Notably, the work underscores the effectiveness of deep learning models for processing multivariate time series sensor data compared to traditional statistical feature-based approaches.
Additionally, it explores the importance of mapping different physical quantities to a common representation space and the use of adaptive feature-normalization techniques, such as instance normalization, to enhance model robustness in the face of data distribution shifts.
StrokeRehab: A Benchmark Dataset for Sub-second Action Identification
StrokeRehab: A Benchmark Dataset for Sub-second Action Identification introduces the StrokeRehab dataset, a high-quality multimodal dataset. StrokeRehab serves as a foundation for developing custom sequence-to-sequence models for counting primitives and offers several desirable properties.

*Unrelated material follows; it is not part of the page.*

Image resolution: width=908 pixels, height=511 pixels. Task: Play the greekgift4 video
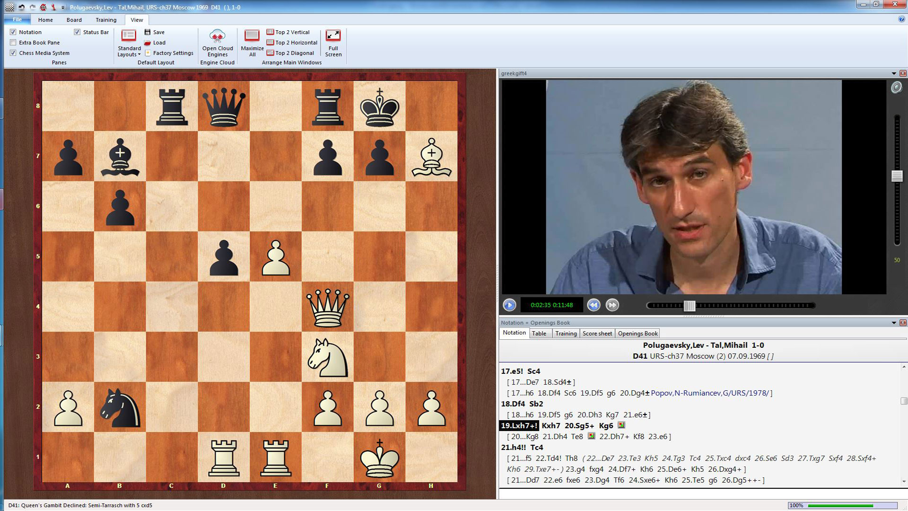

It provides a benchmark for sub-second action identification, evaluates generalization in the presence of realistic distributional shifts, and enables data-driven quantification of rehabilitation dose.
PrimSeq: A deep learning-based pipeline to quantitate rehabilitation training

In our work, PrimSeq: A deep learning-based pipeline to quantitate rehabilitation training, developed the PrimSeq pipeline to enable the accurate and rapid counting of building-block functional motions, called primitives.
PrimSeq uses wearable sensors to capture rich motion information from the upper body, and custom-built algorithms to detect and count functional primitives in this motion data. We showed that our deep learning algorithm precisely counts functional primitives performed by stroke patients and outperformed other benchmark algorithms. We also showed patients tolerated the wearable sensors and that the approach is 366 times faster at counting primitives than humans.
PrimSeq thus provides a precise and practical means of quantifying functional primitives, which promises to advance stroke research and clinical care and to improve the outcomes of individuals with stroke.
Data-Driven Quantitation of Movement Abnormality after Stroke

Stroke commonly affects the ability of the upper extremities (UEs) to move normally. In clinical settings, identifying and measuring movement abnormality is challenging due to the imprecision and impracticality of available assessments. These challenges interfere with therapeutic tracking, communication, and treatment.
Thus, in our work, Data-Driven Quantitation of Movement Abnormality after Stroke, we sought to develop an approach that blends precision and pragmatism, combining high-dimensional motion capture with out-of-distribution (OOD) detection. We used an array of wearable inertial measurement units to capture upper body motion in healthy and chronic stroke subjects performing a semi-structured, unconstrained 3D tabletop task. After data were labeled by human coders, we trained two deep learning models exclusively on healthy subject data to classify elemental movements (functional primitives).
We tested these healthy subject-trained models on previously unseen healthy and stroke motion data. We found that model confidence, indexed by prediction probabilities, was generally high for healthy test data but significantly dropped when encountering OOD stroke data. Prediction probabilities worsened with more severe motor impairment categories and were directly correlated with individual impairment scores. Data inputs from the paretic UE, rather than trunk, most strongly influenced model confidence.
We demonstrate for the first time that using OOD detection with high-dimensional motion data can reveal clinically meaningful movement abnormality in subjects with chronic stroke.